Jaja, und einem dann das Wort im Munde umdrehen , schließlich war da am Ende noch ein Smiley 

Bis morgen,
Harry


----------



## ozei (19. September 2004)

Fahrt Ihr auch bei Regen? Hier in Lüneburg regnet es jedenfalls und ich hab bei Regen nicht soviel Lust auf rutschige Straße mit dem Rennrad.


----------



## MTB-News.de




----------



## Rabbit (19. September 2004)

ozei schrieb:
			
		

> Fahrt Ihr auch bei Regen?


Also bei *Dauerregen* würde auch ich nicht fahren und den gibt es ja derzeit nicht. Hier in Ahrensburg ist es trocken (also von oben), klar ist der Boden recht feucht da es auch hier heute Nacht/Früh noch geregnet hat.
Laut Wetterbericht soll es hin und wieder noch mal den einen oder anderen Schauer geben, ab Mittag dürfte es jedoch ein wenig aufklaren.

Bis nachher,
Harry


----------



## Mutti (19. September 2004)

Moin zusammen!

Na, wie war die Tour? Ich mußte heute leider etwas kürzertreten ...   

(siehe Anhang!)   

Grüße

Der Mutti


----------



## Rabbit (19. September 2004)

Mutti schrieb:
			
		

> Ich mußte heute leider etwas kürzertreten ...



Die Tour war mal wieder "lecker". Wie kaum einer von uns geglaubt hätte hat sich das Wetter ja noch zum "Guten" gewendet und so war der Nachmittag überwiegend sonnig. War wieder einmal eine nette Runde insbesondere auch der "Klönschnak" in der Karlsteinschenke.

Ich werde aber beim nächsten Mal wieder meinen Fotoapparat mitnehmen   und bei der Forstverwaltung anfragen ob es nicht "lohnend" wäre eine Seilbahn hoch zum Karlstein zu bauen 

LG,
Harry


----------



## Marec (19. September 2004)

Hi Harry,

hatte die Diskussion, "Ersatzschlauch Pro/Contra bei Cyclassics, oder immer?", schon völlig vergessen...  
War doch schnell genug, oder?  

Gruß Marec


----------



## Sanz (19. September 2004)

Ja, war ne tolle Tour. Die Karlsteinschenke bei schönem Wetter, also draußen lohnt auf jeden Fall  . 

Bis zum nächsten mal
Silvi und Andre


----------



## Alan (20. September 2004)

Die RTF war auch nett, pünktlich um 8.55 hat es aufgehört zu regnen. Die Strecke war durchaus anspruchsvoll, leider ließ die Beteiligung sehr zu wünschen übrig, über weite Strecken war alleiine Fahren angesagt.

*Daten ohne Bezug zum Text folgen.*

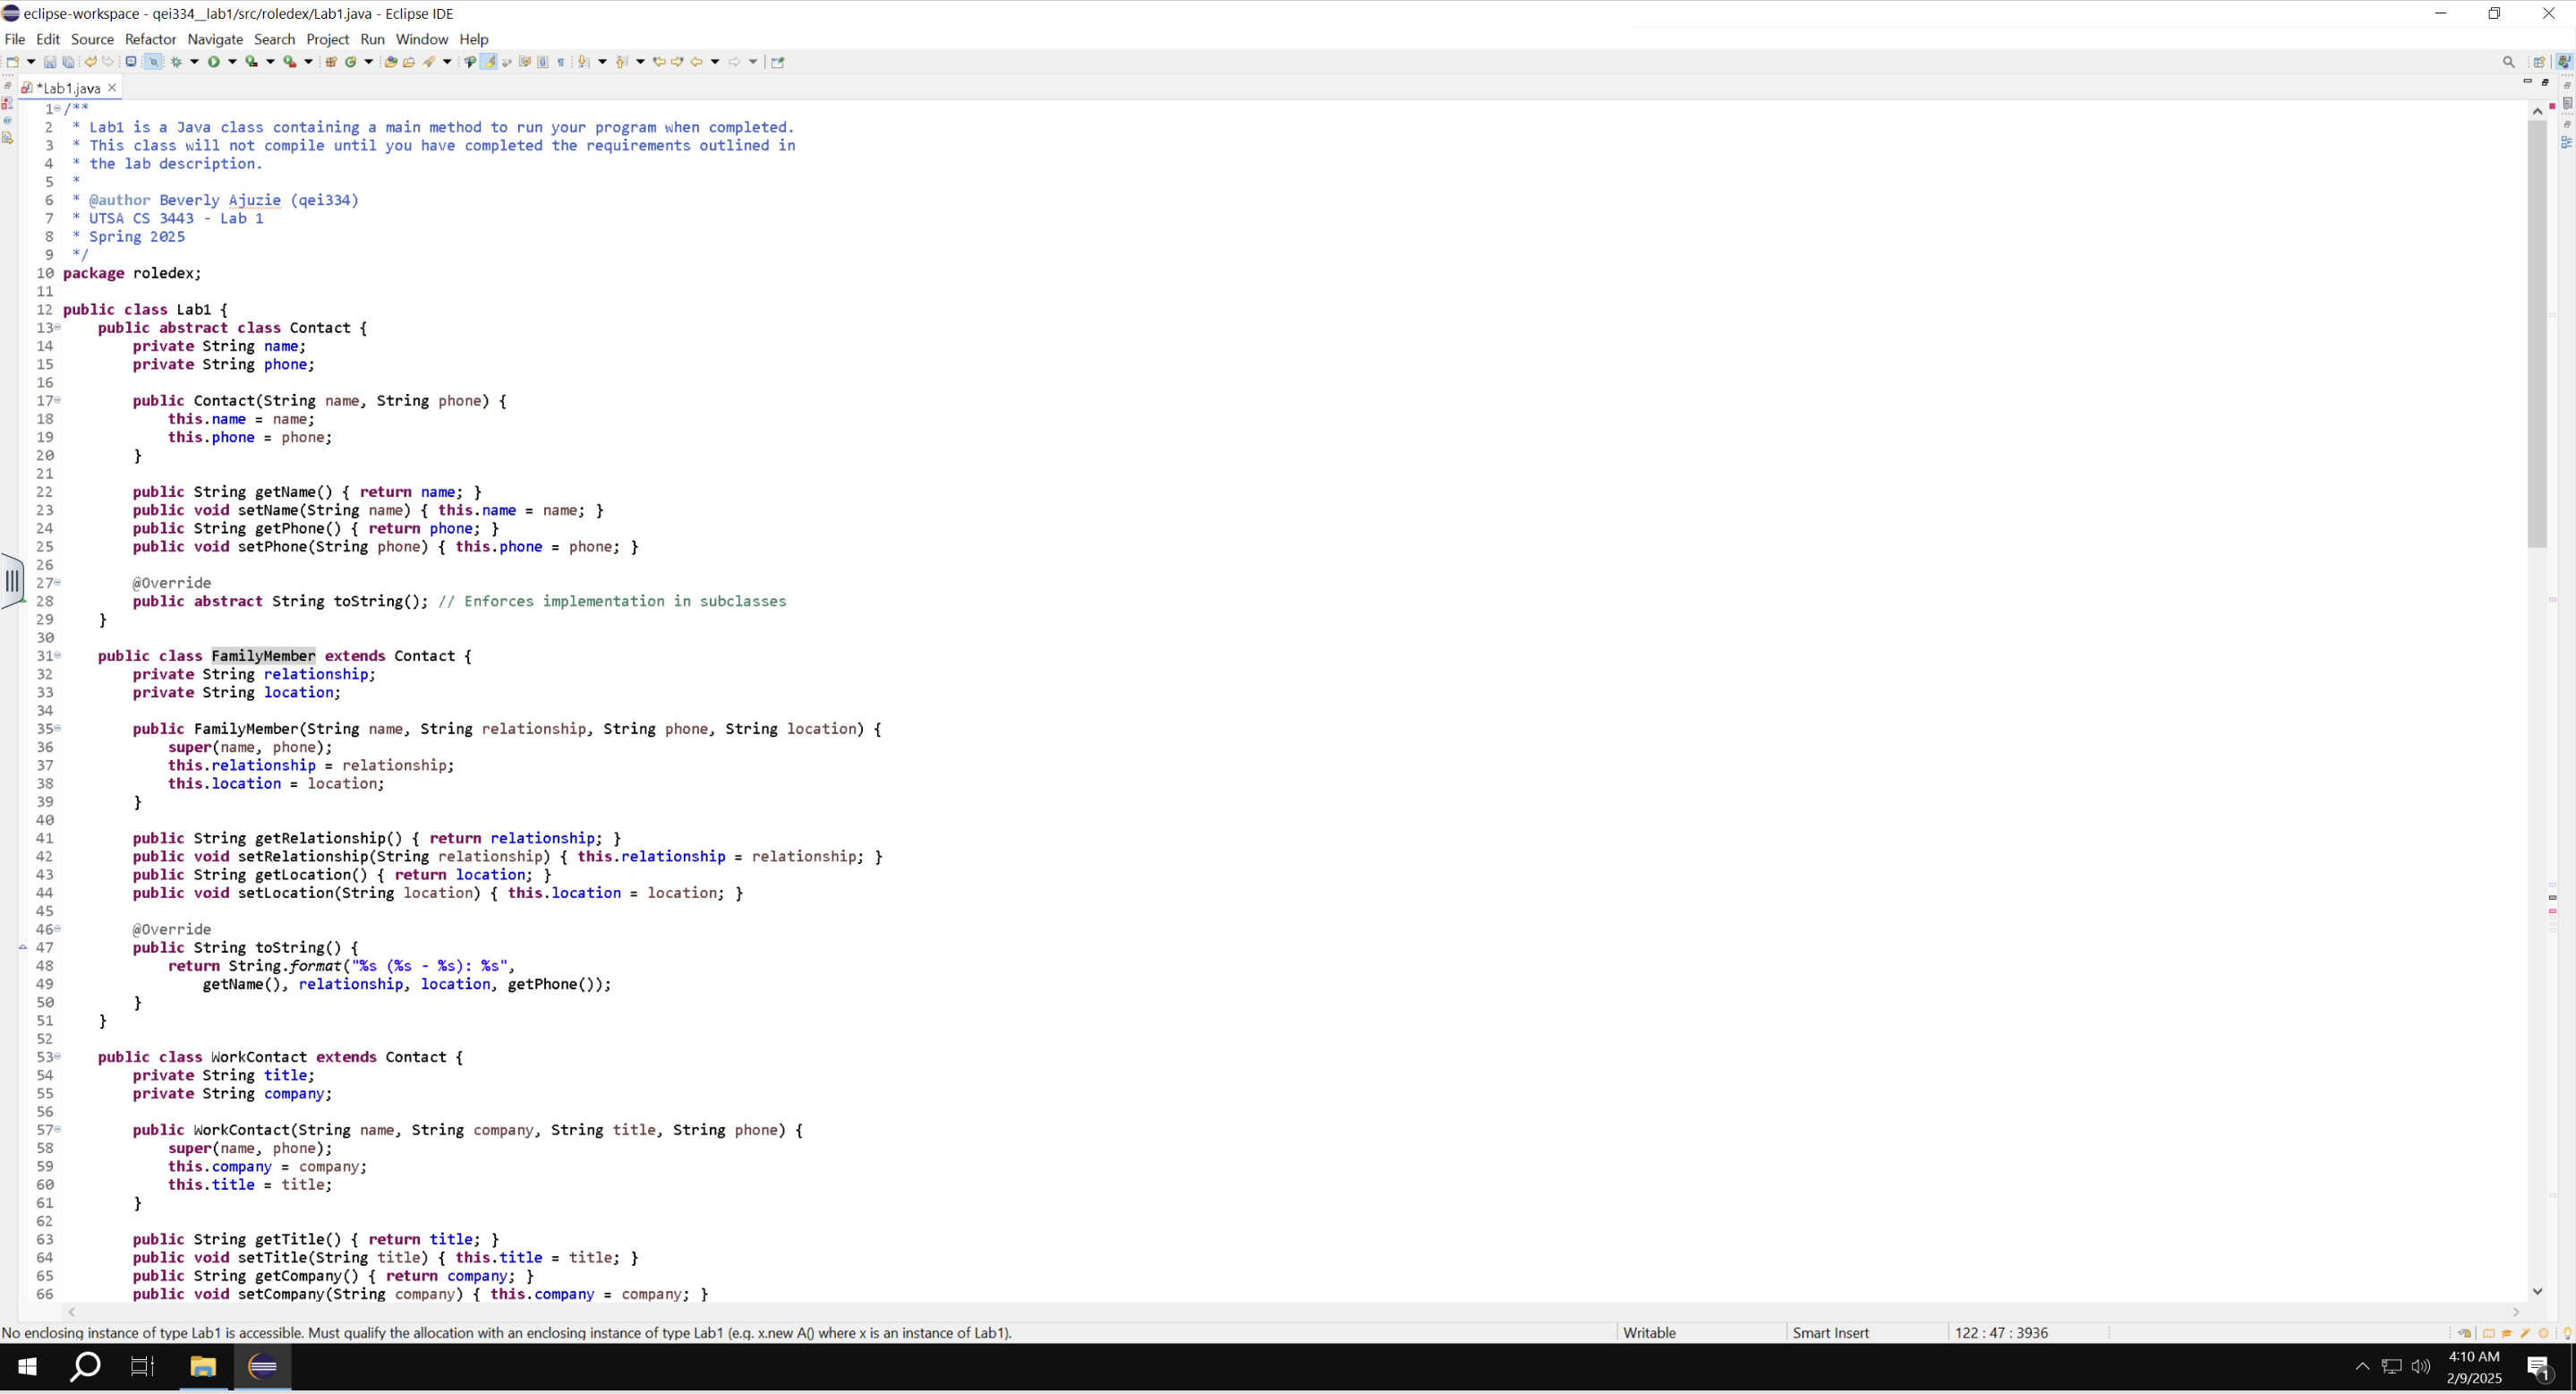This screenshot has height=1394, width=2576.
Task: Select the *Lab1.java editor tab
Action: pyautogui.click(x=68, y=88)
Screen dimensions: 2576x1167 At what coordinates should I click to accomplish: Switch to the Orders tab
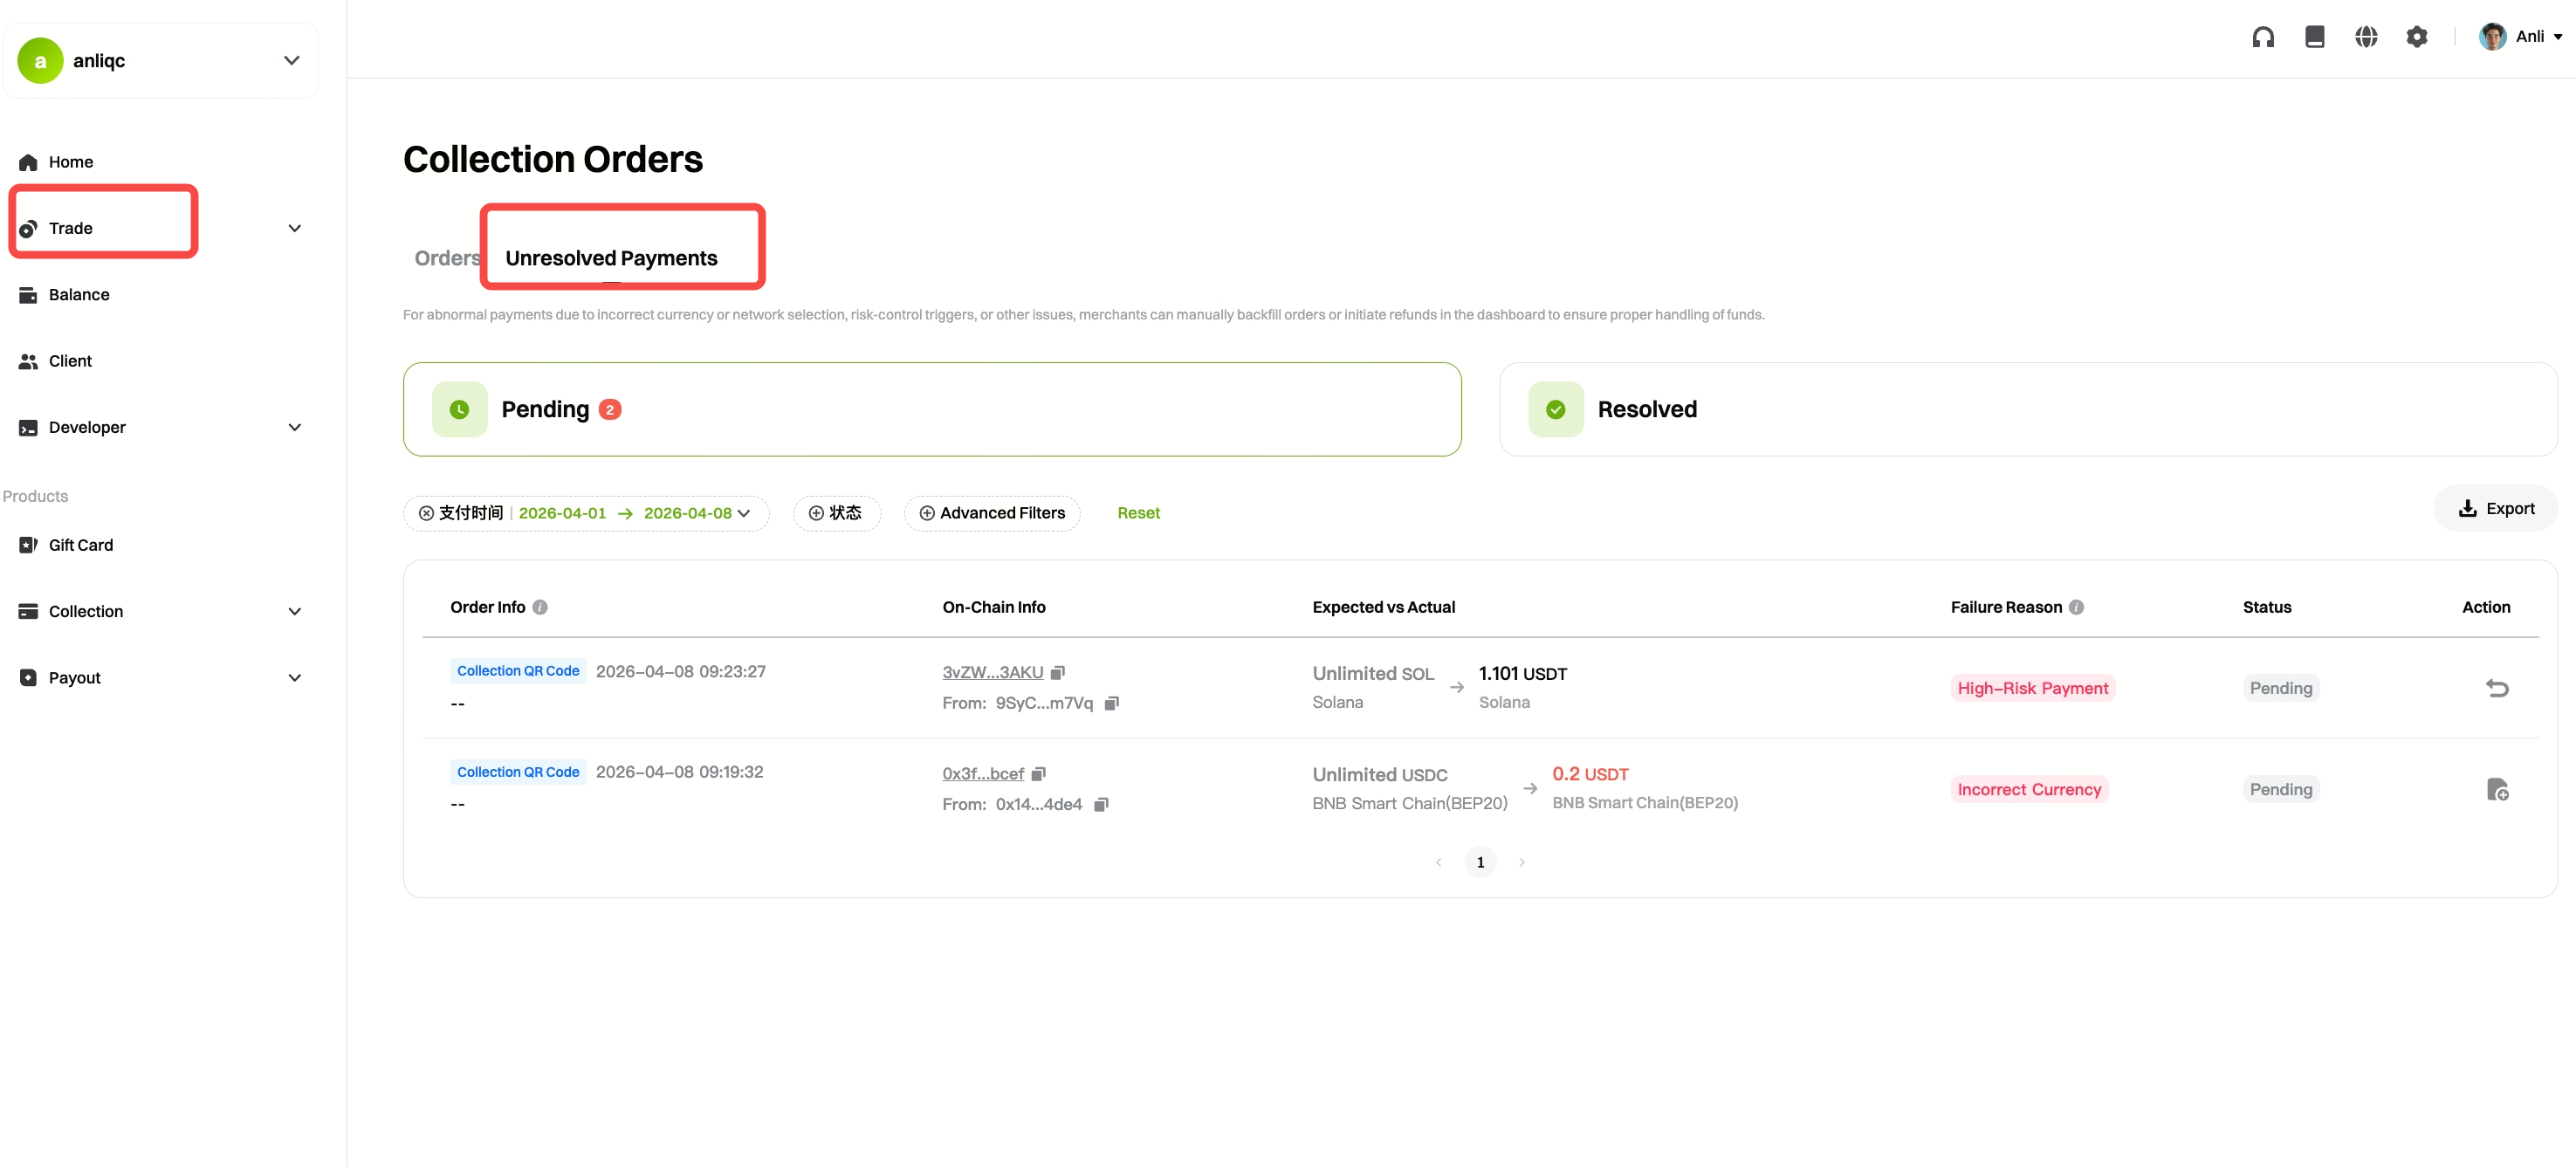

Zum Schluß kam die Sonne noch raus und es war, abgesehen von dem Wind auf der Rückfahrt nach Harburg, eine schöne Veranstaltung. 850 Höhenmeter verteilt auf 120 km waren das Maximum, was aus der Nordheide herausgekitzelt werden konnte. Nächstes Jahr wieder!

Gruß

Det


----------



## Rabbit (20. September 2004)

Alan schrieb:
			
		

> Die RTF war auch nett, ...


Dafür verdienst Du eigentlich eine Verwarnung, dies hier ist ein MTB-Thema 
War das jetzt richtig so, Andre?


----------



## Alan (20. September 2004)

Rabbit schrieb:
			
		

> Dafür verdienst Du eigentlich eine Verwarnung, dies hier ist ein MTB-Thema
> War das jetzt richtig so, Andre?



Keine Panik, war ja die letzte RTF der Saison 2004 im Raum Hamburg. Nun wäre höchstens im Oktober noch Garbsen bei Hannover angesagt.  
Verwarn mich doch, verwarn mich doch, verwarn mich doch!!


----------



## Sanz (20. September 2004)

> Dafür verdienst Du eigentlich eine Verwarnung, dies hier ist ein MTB-Thema



Ja, richtig Harry! Hart durchgreifen!  

Wozu wurde eigentlich das Rennradforum erfunden, wenn man es nicht mit leben füllt und statt dessen die MTB Szene langweilt  

Gruß
Die MTB Fraktion


----------



## Gerrit (20. September 2004)

Moin,
eine sehr nette Runde war das - zu blöd, dass ich mir sone *Harry-Runde* nicht auch nur ansatzweise merken kann. Harry scheint irgendwie sone Art Terminator zu sein, der anstelle von unnützem Gedöns 'n GPS nebst Kartenmaterial ins Hirn gepflanzt bekommen hat   

Ich hatte auf meinem bike bereits nach kurzer Zeit immer das Gefühl, als würde mich jemand beim Antritt festhalten. Dazu gesellten sich merkwürdige Geräusche, Ghostshifts und irgendwie hörte es sich auch nach ner schleifenden Bremse an (dabei schleift meine Bremse NIE  ) Und als wir beim Wildpark (kurz vor Ende) über die Straße sind war es, als würde das Hinterrad hinten mitlenken 
Das hatte auch eine Ursache: Der Aufnahmebolzen des Horstlink-Lagers antriebsseitig hatte sich gelöst  Wenn der den Karlstein runter rausgeflogen wäre....gute Nacht....



gerrit


----------



## MTB-News.de




----------



## Tracer (20. September 2004)

Zitat:
Dafür verdienst Du eigentlich eine Verwarnung, dies hier ist ein MTB-Thema


Ja, richtig Harry! Hart durchgreifen!

Wozu wurde eigentlich das Rennradforum erfunden, wenn man es nicht mit leben füllt und statt dessen die MTB Szene langweilt 

....Hey Jungs......sei nicht so sträng!
Willy


----------



## Rabbit (20. September 2004)

Sanz schrieb:
			
		

> ... und statt dessen die MTB Szene langweilt




@Gerrit: Ich hoffe der "Schaden" ist kurzfristig reperabel. Nicht das uns der Shuttleservice in den Harz wieder verloren geht


----------



## Alan (20. September 2004)

Sanz schrieb:
			
		

> Wozu wurde eigentlich das Rennradforum erfunden, wenn man es nicht mit leben füllt und statt dessen die MTB Szene langweilt



Ignorantes kleinkariertes Gesocks... Wer ist den in diesem Jahr die Cyclassics gefahren und wer hat an dem Tag auf dem MTB gesessen? Häh? 

D.


----------